Many staff members from the original Aquarion were brought back to work on this series; however, as the director Kawamori wished to create a series that didn't require viewers to have seen the original, many themes were reworked.

The main character designs were split between two designers: Chinatsu Kurahana, who worked on the male characters, and Ishida Kana, who was in charge of the female ones.

==Media==

===Anime===

Aquarion Evol first premiered on TV Tokyo on January 8, 2012, in a one-hour special featuring its two first episodes. Just like the original series, it is produced by studio Satelight and directed by Shoji Kawamori.
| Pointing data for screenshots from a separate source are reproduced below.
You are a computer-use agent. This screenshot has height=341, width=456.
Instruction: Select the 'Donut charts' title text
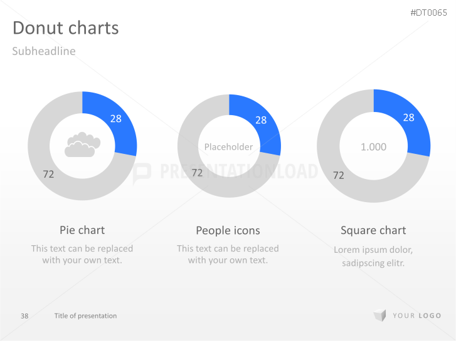pyautogui.click(x=65, y=28)
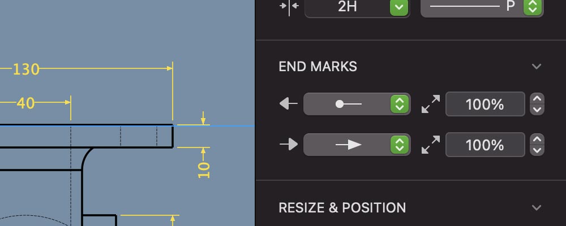Click the start mark scale arrows icon
The width and height of the screenshot is (566, 226).
click(431, 104)
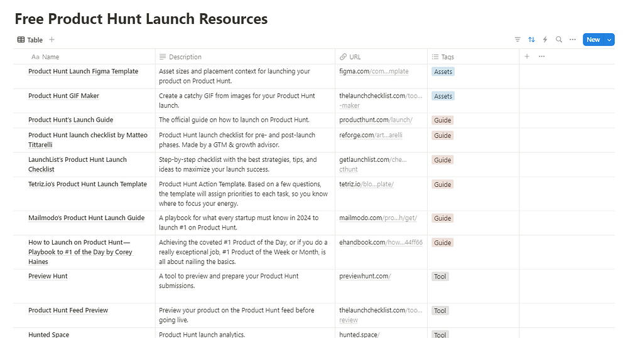Add a new view with plus icon
Viewport: 628px width, 338px height.
52,40

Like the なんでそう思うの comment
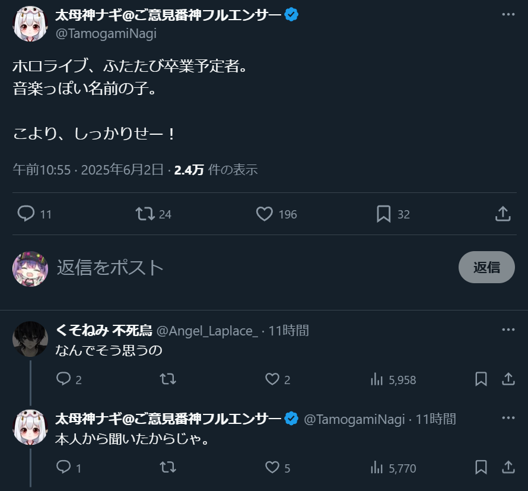[272, 379]
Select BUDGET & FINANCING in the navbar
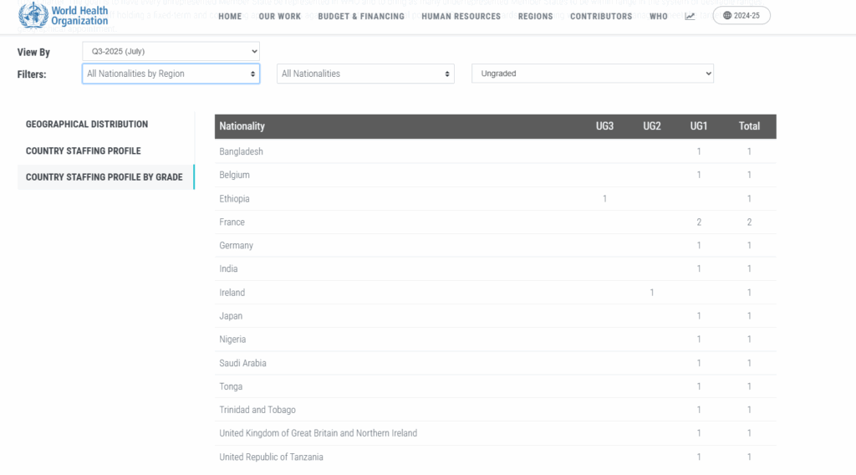The image size is (856, 475). 361,17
It was announced at Supanova Melbourne 2012 that Madman Entertainment had acquired the series for English release. At Otakon 2012, Satelight had announced that Funimation (whom later confirmed) has licensed the series.

===Manga===

On January 14, 2012, the manga began publishing by Media Factory, an adaptation of the anime written by Aogiri.

===OVA===
Sōsei no Aquarion Love is an OVA featuring a crossover between characters from both Aquarion Evol and its prequel Genesis of Aquarion. It aired in Japan on July 2, 2015, just before the premiere of the third Aquarion series Aquarion Logos.

===Light novel===

On April 25, 2012, a light novel adaptation of the anime, written by Yasujiro Uchiyama, began serialization by MF Bunko J, with illustrations by Kana Ishida, one of the anime's character designers.

===Theme songs===

Opening theme
- "Kimi no Shinwa ~ Aquarion Dai 2 Shou" (君の神話～アクエリオン第二章, Kimi no Shinwa ~ Akuerion Dai Ni Shō) by AKINO with bless4(ep. 3–15)
- "Paradoxical ZOO" (パラドキシカルZOO, Paradokishikaru Zū) by AKINO with bless4(ep. 16–26)

Ending themes
- "Gekkō Symphonia" (月光シンフォニア, Gekkō Shinfonia) by AKINO & AIKI of bless4
- "Yunoha no Mori" (ユノハノモリ) by Yui Ogura as Yunoha Thrul (ep. 15–25)

Insert songs

Several pieces of music from Genesis of Aquarion's original soundtrack are featured as insert songs, among brand new compositions.

- "Eve no Danpen" (イヴの断片, Ivu no Danpen) by AKINO from bless4 (ep. 4, 6, 11, & 17)
- "Omna Magni" (オムナ マグニ) by Yui Makino (ep.7)
- "Go Tight!" by AKINO from bless4 (ep. 8)
- "Pride, Nageki no Tabi" (プライド〜嘆きの旅, Puraido ~ Nageki no Tabi) by AKINO from bless4 (ep. 10, 18, & 24)
- "Aquaria Mau Sora" (アクエリア舞う空, Akueria Mau Sora) by The Member of LSOT (ep. 12, 19, & 24)
- "Kōya no Heath" (荒野のヒース, Kōya no Hīsu) by AKINO from bless4 (ep. 13)
- "Genesis of Aquarion" by AKINO from bless4, with English lyrics by bless4 (ep. 14, & 26)
- "Genesis of Aquarion" (創聖のアクエリオン, Sōsei no Akuerion) by AKINO from bless4 (ep. 16)
- "Nike 15-sai" (ニケ15歳, Nike Jūgo-sai) by Akino (ep. 22)
- "ZERO Zero" (ZERO ゼロ, ZERO Zero) by AKINO from bless4 (ep. 26)

As with the original series, Yoko Kanno composed the theme music and soundtracks. Gabriela Robin wrote the lyrics to both of the theme songs. The original soundtrack, Aquarion Evol: Psalms of Eve (アクエリオン EVOL イヴの詩篇, Akuerion Evoru Ivu no Shihen), was released on May 23, 2012. An original album titled Love @ New Dimension, featuring all of the vocal tracks featured in Aquarion Evol with some new instrumentals by Kanno and new songs were released on July 25, 2012.